Are cell phone calls on airplane flights inevitable?

(CNN) — Ah, holiday travel. Between huge crowds and weather delays, flying during this time of year is hectic. Now close your eyes and imagine the entire scenario with one additional annoyance: Loud talkers yammering into their cell phones at 35,000 feet.

Don’t worry — this potentially ear-splitting scenario isn’t a reality yet. At least not in the United States. But it could be soon. Some even say it’s just a year or two away.

The technology to support midair cell phone calls exists right now.

Just about every plane that offers WiFi has the bandwidth to support voice over the internet, and several international airlines allow voice calls on certain routes already. Still, at least on domestic US flights, voice calls are forbidden for four distinct reasons: flight attendants, public perception, concerns about safety and US law.

Airline officials won’t even consider in-flight cell-phone calls until or unless they feel there is overwhelming demand from customers to provide the service, according to Henry Harteveldt, president of Atmosphere Research Group, a travel industry analysis firm in San Francisco.

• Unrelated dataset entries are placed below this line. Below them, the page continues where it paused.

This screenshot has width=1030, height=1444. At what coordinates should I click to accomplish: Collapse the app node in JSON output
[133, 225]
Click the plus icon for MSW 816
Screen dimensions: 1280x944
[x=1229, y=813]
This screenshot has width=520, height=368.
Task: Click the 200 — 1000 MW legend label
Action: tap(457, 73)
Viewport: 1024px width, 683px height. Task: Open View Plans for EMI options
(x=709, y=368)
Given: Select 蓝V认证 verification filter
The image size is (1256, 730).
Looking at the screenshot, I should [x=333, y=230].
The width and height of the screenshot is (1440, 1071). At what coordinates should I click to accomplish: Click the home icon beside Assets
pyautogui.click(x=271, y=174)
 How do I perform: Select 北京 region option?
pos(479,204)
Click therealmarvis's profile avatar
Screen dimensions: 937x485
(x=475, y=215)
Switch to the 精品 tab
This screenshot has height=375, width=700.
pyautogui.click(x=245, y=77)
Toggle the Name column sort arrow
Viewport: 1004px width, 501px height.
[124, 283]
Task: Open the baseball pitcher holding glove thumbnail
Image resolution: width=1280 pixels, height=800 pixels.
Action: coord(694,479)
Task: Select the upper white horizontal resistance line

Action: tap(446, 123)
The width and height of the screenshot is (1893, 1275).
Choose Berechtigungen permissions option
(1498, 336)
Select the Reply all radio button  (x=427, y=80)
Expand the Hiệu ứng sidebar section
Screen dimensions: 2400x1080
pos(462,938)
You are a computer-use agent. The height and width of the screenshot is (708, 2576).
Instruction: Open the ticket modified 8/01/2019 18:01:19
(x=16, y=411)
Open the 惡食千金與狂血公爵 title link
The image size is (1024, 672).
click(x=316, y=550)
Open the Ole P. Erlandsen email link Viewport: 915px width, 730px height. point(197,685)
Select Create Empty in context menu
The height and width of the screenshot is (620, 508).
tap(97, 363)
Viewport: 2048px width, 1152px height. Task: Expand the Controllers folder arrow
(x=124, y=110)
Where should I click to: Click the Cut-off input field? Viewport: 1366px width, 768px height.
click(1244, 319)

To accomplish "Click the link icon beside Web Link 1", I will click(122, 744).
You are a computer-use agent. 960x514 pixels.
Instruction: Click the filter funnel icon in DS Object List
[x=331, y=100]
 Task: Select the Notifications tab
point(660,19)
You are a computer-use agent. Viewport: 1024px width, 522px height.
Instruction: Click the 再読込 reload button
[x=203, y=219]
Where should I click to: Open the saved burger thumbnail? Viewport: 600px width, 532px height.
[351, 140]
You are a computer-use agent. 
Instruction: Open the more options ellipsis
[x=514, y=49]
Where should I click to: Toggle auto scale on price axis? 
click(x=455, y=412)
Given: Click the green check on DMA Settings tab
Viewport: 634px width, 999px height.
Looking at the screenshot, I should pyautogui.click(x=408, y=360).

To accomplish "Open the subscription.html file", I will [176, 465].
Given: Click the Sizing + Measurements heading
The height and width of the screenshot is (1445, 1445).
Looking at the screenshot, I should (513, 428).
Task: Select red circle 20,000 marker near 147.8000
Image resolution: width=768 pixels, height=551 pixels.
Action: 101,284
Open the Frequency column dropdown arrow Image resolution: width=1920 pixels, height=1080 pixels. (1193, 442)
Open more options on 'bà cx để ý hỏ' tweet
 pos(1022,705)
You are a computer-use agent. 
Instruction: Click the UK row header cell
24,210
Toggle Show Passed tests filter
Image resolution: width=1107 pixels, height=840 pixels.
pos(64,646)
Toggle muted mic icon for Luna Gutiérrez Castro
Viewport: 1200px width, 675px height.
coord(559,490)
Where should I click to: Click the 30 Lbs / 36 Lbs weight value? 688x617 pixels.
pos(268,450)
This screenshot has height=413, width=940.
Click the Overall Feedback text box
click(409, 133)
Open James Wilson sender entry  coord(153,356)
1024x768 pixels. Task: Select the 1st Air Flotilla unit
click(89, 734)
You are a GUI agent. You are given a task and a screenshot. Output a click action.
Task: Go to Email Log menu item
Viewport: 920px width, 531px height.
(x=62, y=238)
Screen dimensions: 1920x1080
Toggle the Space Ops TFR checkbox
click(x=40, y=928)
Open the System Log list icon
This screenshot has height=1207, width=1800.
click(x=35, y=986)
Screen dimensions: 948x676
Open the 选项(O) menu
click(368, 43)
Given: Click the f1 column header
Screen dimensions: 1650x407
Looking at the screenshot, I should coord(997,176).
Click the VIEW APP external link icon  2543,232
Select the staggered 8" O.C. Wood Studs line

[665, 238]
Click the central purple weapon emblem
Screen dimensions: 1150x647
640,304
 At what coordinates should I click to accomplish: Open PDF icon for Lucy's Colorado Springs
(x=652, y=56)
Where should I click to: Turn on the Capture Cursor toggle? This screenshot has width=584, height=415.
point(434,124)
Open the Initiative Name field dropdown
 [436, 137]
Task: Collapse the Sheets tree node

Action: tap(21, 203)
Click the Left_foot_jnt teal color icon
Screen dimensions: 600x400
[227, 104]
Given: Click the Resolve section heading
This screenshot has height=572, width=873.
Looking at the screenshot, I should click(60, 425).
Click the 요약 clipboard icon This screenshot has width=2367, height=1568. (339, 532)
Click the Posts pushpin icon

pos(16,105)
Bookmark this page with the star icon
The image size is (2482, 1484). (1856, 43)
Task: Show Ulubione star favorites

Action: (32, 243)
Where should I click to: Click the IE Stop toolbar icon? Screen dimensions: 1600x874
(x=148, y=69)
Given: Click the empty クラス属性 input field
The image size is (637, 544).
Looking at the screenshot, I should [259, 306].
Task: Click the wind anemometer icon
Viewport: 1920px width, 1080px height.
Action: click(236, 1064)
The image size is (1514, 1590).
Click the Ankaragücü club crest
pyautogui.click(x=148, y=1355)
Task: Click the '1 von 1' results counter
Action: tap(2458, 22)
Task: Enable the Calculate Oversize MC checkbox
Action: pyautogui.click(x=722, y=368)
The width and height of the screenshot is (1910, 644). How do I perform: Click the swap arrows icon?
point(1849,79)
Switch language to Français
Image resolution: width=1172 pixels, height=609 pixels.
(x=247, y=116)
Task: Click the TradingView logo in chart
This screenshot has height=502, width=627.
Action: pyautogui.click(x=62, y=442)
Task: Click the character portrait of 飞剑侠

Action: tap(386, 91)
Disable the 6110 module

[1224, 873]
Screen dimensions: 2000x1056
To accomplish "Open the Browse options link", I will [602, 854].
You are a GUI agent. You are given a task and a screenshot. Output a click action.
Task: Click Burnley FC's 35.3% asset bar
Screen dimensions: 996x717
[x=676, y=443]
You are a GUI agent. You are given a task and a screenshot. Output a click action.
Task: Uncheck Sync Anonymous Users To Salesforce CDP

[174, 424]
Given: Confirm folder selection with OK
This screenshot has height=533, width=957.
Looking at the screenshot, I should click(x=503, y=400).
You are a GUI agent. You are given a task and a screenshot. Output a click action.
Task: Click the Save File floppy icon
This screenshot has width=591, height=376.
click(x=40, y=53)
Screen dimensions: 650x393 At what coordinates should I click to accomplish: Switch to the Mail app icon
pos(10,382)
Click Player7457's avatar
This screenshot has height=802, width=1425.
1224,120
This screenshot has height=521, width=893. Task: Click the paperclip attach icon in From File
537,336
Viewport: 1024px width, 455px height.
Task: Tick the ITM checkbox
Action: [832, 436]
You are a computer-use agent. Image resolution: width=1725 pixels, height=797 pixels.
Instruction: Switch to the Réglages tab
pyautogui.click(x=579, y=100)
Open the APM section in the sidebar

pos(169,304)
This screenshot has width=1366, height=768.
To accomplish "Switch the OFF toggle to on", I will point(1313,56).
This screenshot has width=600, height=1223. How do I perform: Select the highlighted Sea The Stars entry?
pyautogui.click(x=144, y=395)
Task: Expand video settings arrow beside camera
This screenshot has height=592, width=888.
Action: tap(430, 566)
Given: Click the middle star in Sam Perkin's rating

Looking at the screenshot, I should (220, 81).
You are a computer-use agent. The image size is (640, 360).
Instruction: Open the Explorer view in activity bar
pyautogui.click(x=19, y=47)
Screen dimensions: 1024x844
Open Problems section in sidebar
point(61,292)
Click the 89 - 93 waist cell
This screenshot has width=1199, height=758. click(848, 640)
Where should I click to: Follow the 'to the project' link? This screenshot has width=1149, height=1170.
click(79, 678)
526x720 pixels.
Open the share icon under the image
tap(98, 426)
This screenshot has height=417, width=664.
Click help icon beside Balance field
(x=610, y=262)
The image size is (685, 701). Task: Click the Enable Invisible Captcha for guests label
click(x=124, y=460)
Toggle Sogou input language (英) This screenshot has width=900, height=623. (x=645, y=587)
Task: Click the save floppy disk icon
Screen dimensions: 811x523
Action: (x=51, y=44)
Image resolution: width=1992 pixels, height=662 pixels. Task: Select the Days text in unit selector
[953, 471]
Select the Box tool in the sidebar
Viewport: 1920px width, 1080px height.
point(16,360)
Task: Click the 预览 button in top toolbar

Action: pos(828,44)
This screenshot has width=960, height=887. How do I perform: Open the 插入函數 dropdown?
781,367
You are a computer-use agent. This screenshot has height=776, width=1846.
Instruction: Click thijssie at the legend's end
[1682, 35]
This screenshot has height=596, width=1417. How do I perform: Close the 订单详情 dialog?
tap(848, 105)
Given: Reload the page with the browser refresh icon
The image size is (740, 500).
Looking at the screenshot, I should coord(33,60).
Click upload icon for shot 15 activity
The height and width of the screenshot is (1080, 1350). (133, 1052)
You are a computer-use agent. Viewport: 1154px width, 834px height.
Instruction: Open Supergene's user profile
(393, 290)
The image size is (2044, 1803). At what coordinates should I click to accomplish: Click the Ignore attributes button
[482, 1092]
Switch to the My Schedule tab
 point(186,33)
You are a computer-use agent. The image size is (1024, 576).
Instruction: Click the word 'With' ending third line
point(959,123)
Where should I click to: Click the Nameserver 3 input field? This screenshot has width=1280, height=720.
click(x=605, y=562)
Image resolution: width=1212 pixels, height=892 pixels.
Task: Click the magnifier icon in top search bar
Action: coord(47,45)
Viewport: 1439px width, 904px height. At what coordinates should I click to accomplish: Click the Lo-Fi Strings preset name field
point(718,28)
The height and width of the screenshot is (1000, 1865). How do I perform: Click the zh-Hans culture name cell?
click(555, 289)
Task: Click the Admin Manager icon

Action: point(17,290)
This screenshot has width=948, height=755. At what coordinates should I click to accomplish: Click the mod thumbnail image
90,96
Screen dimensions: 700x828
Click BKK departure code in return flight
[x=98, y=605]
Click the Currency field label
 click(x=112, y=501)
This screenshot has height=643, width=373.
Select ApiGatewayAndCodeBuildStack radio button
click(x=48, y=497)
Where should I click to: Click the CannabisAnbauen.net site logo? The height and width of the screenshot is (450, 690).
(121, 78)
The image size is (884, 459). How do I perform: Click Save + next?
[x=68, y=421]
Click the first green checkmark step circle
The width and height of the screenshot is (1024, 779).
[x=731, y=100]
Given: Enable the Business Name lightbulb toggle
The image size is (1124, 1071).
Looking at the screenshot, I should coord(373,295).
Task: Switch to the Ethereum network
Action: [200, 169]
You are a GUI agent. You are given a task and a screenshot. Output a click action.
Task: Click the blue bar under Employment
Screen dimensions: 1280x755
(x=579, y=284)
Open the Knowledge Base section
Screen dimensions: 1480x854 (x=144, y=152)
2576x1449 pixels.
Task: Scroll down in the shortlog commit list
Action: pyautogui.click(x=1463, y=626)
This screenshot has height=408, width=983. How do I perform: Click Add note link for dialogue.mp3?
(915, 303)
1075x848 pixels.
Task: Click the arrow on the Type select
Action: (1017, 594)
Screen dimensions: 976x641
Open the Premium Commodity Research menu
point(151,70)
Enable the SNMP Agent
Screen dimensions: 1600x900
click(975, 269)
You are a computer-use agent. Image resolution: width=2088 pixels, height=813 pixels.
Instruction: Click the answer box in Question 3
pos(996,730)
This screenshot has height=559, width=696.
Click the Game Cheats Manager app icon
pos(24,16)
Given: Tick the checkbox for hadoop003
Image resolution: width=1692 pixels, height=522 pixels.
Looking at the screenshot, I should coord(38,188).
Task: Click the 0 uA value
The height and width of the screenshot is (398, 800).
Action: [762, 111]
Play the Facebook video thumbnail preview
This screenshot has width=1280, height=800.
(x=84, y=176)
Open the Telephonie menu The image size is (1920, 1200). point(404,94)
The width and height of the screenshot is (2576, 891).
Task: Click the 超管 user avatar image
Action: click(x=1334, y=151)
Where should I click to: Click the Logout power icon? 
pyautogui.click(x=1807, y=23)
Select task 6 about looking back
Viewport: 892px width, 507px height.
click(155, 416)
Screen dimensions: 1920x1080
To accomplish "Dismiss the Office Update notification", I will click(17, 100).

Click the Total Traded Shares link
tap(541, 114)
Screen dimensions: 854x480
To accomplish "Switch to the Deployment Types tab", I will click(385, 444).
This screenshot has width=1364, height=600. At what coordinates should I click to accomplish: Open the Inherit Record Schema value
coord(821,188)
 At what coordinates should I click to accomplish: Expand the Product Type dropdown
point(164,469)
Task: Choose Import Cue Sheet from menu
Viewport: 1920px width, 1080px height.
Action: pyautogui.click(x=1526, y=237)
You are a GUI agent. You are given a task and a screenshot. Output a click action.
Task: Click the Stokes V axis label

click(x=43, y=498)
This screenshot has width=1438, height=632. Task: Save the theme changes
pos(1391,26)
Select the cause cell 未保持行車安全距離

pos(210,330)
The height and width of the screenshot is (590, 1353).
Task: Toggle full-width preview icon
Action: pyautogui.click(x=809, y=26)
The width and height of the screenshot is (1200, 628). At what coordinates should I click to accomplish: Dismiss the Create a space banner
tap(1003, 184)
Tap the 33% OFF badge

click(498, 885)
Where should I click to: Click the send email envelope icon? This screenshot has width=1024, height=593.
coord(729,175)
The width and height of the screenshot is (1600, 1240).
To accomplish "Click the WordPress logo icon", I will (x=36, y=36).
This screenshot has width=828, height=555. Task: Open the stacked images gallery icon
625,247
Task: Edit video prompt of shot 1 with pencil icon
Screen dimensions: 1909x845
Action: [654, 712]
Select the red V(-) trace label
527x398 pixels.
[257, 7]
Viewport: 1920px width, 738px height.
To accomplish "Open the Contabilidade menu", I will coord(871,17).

Even then, airlines still may not cave in.

“No matter how you look at it, allowing cell phone calls on planes is controversial,” he says. “These are precisely the kinds of issues airlines tend to avoid addressing unless they must.”

Without question, flight attendants are the biggest barrier to allowing voice calls in the air.

Pretty much across the board, people who work in airplane cabins say the idea of allowing passengers unfettered in-flight phone use would lead to chaos, conflict and downright craziness in flight. As such, they oppose phone use vociferously.

Flight attendants are already tasked with managing overhead bin use, monitoring drink intake among unruly passengers and mediating fights between seat-recliners and passengers who don’t recline.

Taylor Garland, spokesperson for the Association of Flight Attendants, a union representing 50,000 flight attendants at 20 airlines, says her colleagues don’t want to take on any more policing of passengers’ social behaviors.

“We are strongly against voice calls on planes,” she wrote in a recent email. In another, she doubled down with all caps: “NO CELL PHONES.”